What you have to do: Rewrite the listing below, replacing every "Where should I click to" with "Where do I click to" and leaving everything else unchanged.

Pointing records for text and elements:
________

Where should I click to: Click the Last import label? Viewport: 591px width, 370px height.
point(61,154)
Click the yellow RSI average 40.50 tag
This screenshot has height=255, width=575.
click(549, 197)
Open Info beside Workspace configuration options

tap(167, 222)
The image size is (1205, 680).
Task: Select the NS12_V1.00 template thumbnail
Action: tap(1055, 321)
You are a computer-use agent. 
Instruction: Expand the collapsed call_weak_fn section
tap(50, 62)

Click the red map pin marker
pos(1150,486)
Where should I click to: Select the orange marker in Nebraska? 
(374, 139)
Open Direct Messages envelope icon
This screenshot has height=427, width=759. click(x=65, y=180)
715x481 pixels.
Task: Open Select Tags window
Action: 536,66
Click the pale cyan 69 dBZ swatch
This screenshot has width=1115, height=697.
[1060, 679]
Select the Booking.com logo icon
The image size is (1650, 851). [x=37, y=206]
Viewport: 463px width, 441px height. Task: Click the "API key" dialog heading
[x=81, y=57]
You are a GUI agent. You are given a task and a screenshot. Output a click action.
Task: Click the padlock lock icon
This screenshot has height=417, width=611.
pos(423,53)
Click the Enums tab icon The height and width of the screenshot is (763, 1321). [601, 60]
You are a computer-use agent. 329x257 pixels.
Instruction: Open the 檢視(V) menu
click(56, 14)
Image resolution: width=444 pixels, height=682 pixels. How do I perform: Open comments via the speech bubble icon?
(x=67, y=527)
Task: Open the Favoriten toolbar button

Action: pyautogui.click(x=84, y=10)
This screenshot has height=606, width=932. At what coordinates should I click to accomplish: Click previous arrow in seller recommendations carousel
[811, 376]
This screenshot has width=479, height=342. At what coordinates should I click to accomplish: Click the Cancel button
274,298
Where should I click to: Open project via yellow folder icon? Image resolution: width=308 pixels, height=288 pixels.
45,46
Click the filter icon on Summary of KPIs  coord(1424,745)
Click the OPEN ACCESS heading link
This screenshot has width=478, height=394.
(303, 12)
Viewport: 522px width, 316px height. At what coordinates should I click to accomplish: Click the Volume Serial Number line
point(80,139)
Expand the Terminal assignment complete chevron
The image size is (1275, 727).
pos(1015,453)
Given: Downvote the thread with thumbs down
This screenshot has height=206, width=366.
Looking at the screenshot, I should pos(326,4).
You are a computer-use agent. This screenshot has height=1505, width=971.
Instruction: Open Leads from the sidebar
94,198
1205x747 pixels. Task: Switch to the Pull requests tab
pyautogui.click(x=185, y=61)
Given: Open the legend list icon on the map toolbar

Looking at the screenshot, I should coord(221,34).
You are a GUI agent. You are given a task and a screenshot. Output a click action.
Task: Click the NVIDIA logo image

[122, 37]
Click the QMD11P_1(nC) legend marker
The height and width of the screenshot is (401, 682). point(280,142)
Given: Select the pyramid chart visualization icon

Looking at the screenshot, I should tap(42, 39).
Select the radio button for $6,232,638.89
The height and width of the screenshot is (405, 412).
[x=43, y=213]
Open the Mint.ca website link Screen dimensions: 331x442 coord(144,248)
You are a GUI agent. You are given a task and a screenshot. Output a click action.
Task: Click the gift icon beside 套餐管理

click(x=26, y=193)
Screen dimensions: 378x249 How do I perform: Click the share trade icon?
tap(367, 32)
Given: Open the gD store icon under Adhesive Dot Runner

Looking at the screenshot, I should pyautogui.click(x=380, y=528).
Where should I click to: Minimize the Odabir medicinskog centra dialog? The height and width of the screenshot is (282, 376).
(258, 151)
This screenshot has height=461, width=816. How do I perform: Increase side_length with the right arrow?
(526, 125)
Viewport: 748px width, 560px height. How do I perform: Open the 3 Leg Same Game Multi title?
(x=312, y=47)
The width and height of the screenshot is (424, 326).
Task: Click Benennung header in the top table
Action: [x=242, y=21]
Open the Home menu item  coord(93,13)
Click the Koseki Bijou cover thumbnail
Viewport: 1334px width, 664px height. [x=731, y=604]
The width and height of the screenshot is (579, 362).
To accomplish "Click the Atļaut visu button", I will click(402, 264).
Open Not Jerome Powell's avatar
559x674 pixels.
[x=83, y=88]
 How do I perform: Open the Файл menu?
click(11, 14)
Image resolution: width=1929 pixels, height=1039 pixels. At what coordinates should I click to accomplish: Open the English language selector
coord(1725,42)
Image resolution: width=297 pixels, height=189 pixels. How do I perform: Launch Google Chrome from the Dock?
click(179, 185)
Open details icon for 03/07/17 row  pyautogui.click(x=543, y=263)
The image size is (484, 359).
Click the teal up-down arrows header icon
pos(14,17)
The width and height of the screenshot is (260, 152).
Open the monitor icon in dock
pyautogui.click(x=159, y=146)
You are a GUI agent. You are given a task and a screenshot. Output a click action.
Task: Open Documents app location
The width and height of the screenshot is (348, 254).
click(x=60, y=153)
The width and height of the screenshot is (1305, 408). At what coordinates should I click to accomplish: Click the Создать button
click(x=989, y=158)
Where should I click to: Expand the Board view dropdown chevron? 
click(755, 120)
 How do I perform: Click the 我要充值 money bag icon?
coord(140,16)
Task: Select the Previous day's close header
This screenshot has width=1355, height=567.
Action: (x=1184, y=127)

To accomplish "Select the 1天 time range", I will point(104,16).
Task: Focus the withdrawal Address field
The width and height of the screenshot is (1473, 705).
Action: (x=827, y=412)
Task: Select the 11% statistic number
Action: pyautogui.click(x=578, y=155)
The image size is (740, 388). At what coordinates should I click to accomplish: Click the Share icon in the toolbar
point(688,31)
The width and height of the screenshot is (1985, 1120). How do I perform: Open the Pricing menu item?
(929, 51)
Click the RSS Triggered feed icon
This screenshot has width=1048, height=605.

________

The completed task:
Where do I click to: Click the Last import label? Viewport: 591px width, 370px height.
point(61,154)
Click the yellow RSI average 40.50 tag
This screenshot has height=255, width=575.
click(549, 197)
Open Info beside Workspace configuration options

tap(167, 222)
The image size is (1205, 680).
Task: Select the NS12_V1.00 template thumbnail
Action: tap(1055, 321)
You are a computer-use agent. 
Instruction: Expand the collapsed call_weak_fn section
tap(50, 62)

Click the red map pin marker
pos(1150,486)
Where do I click to: Select the orange marker in Nebraska? 
(374, 139)
Open Direct Messages envelope icon
This screenshot has height=427, width=759. click(x=65, y=180)
715x481 pixels.
Task: Open Select Tags window
Action: 536,66
Click the pale cyan 69 dBZ swatch
This screenshot has width=1115, height=697.
[1060, 679]
Select the Booking.com logo icon
The image size is (1650, 851). [x=37, y=206]
Viewport: 463px width, 441px height. Task: Click the "API key" dialog heading
[x=81, y=57]
You are a GUI agent. You are given a task and a screenshot. Output a click action.
Task: Click the padlock lock icon
This screenshot has height=417, width=611.
pos(423,53)
Click the Enums tab icon The height and width of the screenshot is (763, 1321). [601, 60]
You are a computer-use agent. 329x257 pixels.
Instruction: Open the 檢視(V) menu
click(56, 14)
Image resolution: width=444 pixels, height=682 pixels. How do I perform: Open comments via the speech bubble icon?
(x=67, y=527)
Task: Open the Favoriten toolbar button

Action: pyautogui.click(x=84, y=10)
This screenshot has height=606, width=932. At what coordinates should I click to accomplish: Click previous arrow in seller recommendations carousel
[811, 376]
This screenshot has width=479, height=342. At what coordinates should I click to accomplish: Click the Cancel button
274,298
Where do I click to: Open project via yellow folder icon? Image resolution: width=308 pixels, height=288 pixels.
45,46
Click the filter icon on Summary of KPIs  coord(1424,745)
Click the OPEN ACCESS heading link
This screenshot has width=478, height=394.
(303, 12)
Viewport: 522px width, 316px height. At what coordinates should I click to accomplish: Click the Volume Serial Number line
point(80,139)
Expand the Terminal assignment complete chevron
The image size is (1275, 727).
pos(1015,453)
Given: Downvote the thread with thumbs down
This screenshot has height=206, width=366.
Looking at the screenshot, I should pos(326,4).
You are a computer-use agent. This screenshot has height=1505, width=971.
Instruction: Open Leads from the sidebar
94,198
1205x747 pixels. Task: Switch to the Pull requests tab
pyautogui.click(x=185, y=61)
Given: Open the legend list icon on the map toolbar

Looking at the screenshot, I should coord(221,34).
You are a GUI agent. You are given a task and a screenshot. Output a click action.
Task: Click the NVIDIA logo image

[122, 37]
Click the QMD11P_1(nC) legend marker
The height and width of the screenshot is (401, 682). point(280,142)
Given: Select the pyramid chart visualization icon

Looking at the screenshot, I should tap(42, 39).
Select the radio button for $6,232,638.89
The height and width of the screenshot is (405, 412).
[x=43, y=213]
Open the Mint.ca website link Screen dimensions: 331x442 coord(144,248)
You are a GUI agent. You are given a task and a screenshot. Output a click action.
Task: Click the gift icon beside 套餐管理

click(x=26, y=193)
Screen dimensions: 378x249 How do I perform: Click the share trade icon?
tap(367, 32)
Given: Open the gD store icon under Adhesive Dot Runner

Looking at the screenshot, I should pyautogui.click(x=380, y=528).
Where do I click to: Minimize the Odabir medicinskog centra dialog? The height and width of the screenshot is (282, 376).
(258, 151)
This screenshot has height=461, width=816. How do I perform: Increase side_length with the right arrow?
(526, 125)
Viewport: 748px width, 560px height. How do I perform: Open the 3 Leg Same Game Multi title?
(x=312, y=47)
The width and height of the screenshot is (424, 326).
Task: Click Benennung header in the top table
Action: [x=242, y=21]
Open the Home menu item  coord(93,13)
Click the Koseki Bijou cover thumbnail
Viewport: 1334px width, 664px height. [x=731, y=604]
The width and height of the screenshot is (579, 362).
To accomplish "Click the Atļaut visu button", I will click(402, 264).
Open Not Jerome Powell's avatar
559x674 pixels.
[x=83, y=88]
 How do I perform: Open the Файл menu?
click(11, 14)
Image resolution: width=1929 pixels, height=1039 pixels. At what coordinates should I click to accomplish: Open the English language selector
coord(1725,42)
Image resolution: width=297 pixels, height=189 pixels. How do I perform: Launch Google Chrome from the Dock?
click(179, 185)
Open details icon for 03/07/17 row  pyautogui.click(x=543, y=263)
The image size is (484, 359).
Click the teal up-down arrows header icon
pos(14,17)
The width and height of the screenshot is (260, 152).
Open the monitor icon in dock
pyautogui.click(x=159, y=146)
You are a GUI agent. You are given a task and a screenshot. Output a click action.
Task: Open Documents app location
The width and height of the screenshot is (348, 254).
click(x=60, y=153)
The width and height of the screenshot is (1305, 408). At what coordinates should I click to accomplish: Click the Создать button
click(x=989, y=158)
Where do I click to: Expand the Board view dropdown chevron? 
click(755, 120)
 How do I perform: Click the 我要充值 money bag icon?
coord(140,16)
Task: Select the Previous day's close header
This screenshot has width=1355, height=567.
Action: (x=1184, y=127)

To accomplish "Select the 1天 time range", I will point(104,16).
Task: Focus the withdrawal Address field
The width and height of the screenshot is (1473, 705).
Action: (x=827, y=412)
Task: Select the 11% statistic number
Action: pyautogui.click(x=578, y=155)
The image size is (740, 388). At what coordinates should I click to accomplish: Click the Share icon in the toolbar
point(688,31)
The width and height of the screenshot is (1985, 1120). How do I perform: Open the Pricing menu item?
(929, 51)
Click the RSS Triggered feed icon
This screenshot has width=1048, height=605.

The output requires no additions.